## Data supplied
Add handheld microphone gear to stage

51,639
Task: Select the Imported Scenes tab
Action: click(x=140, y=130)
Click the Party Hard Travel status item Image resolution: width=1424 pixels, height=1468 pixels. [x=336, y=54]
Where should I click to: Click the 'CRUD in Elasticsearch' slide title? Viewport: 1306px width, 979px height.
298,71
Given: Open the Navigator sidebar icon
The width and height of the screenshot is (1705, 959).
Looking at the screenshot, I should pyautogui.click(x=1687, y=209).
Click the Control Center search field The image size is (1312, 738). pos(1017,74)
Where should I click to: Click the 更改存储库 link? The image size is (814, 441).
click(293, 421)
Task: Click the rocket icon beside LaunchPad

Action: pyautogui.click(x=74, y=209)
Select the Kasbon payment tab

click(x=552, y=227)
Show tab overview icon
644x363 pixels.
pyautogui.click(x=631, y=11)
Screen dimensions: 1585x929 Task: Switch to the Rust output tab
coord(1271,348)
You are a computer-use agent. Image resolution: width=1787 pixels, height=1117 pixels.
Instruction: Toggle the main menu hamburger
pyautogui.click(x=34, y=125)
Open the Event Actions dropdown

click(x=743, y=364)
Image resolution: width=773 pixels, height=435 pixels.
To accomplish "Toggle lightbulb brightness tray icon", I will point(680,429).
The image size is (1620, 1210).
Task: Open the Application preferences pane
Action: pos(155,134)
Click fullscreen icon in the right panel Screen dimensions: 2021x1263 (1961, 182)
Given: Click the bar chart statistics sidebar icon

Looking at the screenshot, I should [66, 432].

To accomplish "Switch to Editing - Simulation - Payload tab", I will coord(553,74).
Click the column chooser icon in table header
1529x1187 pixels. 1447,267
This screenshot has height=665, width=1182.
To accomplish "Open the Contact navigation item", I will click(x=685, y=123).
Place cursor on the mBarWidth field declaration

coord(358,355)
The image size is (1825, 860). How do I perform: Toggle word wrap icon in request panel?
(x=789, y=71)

## Activity
For the string "resolution", report how many lines of the records contain it, giving the number only.

## Solution to this task
3